The move follows the shift in supervisory responsibility for Australia’s domestic financial markets on 1 August 2010 from market operators, including the Australian Securities Exchange (ASX), to ASIC.

The draft laws signal ASIC’s growing muscle as a financial markets regulator as it takes over from the listed ASX as the overseer of Australia’s stock market.

Shorten said competition in Australian financial markets would deliver better returns for investors by giving them more choice and better prices.

“This is expected to attract new players, new trading strategies and new liquidity. We are already seeing the benefits of competition through Chi-X’s announcement of a competitive trading fee schedule as it prepares to launch in competition with the ASX,” he said in a statement.

Chi-X is set to start trading at the end of the month after ASIC said it had cleared all pre-conditions for licensing.

Stockbrokers and other market participants previously paid the ASX indirectly as the stock exchange operator included the costs in its overall fees.

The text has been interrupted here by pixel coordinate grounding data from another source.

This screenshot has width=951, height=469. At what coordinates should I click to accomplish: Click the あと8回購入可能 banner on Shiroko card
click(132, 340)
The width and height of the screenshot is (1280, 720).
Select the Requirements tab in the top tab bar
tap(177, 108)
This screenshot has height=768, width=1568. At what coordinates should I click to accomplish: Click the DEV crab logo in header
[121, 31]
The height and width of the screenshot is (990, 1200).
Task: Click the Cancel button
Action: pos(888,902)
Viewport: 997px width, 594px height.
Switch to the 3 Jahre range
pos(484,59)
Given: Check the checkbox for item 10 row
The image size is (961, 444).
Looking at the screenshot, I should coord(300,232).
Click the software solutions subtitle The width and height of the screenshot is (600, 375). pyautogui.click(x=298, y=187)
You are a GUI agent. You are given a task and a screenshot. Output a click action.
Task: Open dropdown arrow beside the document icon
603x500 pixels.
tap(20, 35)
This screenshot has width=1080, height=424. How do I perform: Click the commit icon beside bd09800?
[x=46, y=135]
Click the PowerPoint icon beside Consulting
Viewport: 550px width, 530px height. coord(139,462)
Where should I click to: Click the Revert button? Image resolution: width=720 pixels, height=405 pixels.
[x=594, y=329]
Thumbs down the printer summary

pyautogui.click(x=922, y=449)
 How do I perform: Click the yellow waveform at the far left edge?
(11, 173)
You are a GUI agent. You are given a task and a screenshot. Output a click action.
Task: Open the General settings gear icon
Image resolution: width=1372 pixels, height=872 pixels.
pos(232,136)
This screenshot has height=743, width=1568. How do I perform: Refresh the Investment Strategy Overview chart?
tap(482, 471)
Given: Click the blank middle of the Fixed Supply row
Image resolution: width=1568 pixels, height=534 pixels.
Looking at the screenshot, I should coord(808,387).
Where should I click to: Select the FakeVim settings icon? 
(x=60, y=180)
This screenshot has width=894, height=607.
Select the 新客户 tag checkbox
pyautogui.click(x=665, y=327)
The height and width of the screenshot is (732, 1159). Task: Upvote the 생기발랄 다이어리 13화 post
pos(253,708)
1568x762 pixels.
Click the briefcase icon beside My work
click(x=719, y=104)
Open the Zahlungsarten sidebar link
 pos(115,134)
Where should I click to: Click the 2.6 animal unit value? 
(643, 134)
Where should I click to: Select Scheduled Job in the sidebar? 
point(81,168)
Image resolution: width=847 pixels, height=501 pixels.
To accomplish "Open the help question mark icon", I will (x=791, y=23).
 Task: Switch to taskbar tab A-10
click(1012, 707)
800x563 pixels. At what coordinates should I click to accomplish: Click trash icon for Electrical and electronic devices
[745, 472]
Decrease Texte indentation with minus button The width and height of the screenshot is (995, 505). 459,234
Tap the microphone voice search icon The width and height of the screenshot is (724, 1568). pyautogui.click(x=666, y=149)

“The draft regulations prescribe the fee amounts or the method of calculation to be used when charging both market operators and market participants on financial markets in Australia,” Shorten said. 

He also said he would form a stakeholder panel, which would meet quarterly and be chaired by Treasury.

The panel’s role would be to provide stakeholder perspectives to government on future ASIC financial market supervision proposals and approaches for cost recovery, he said.

The draft regulations are slated to take effect on 1 January.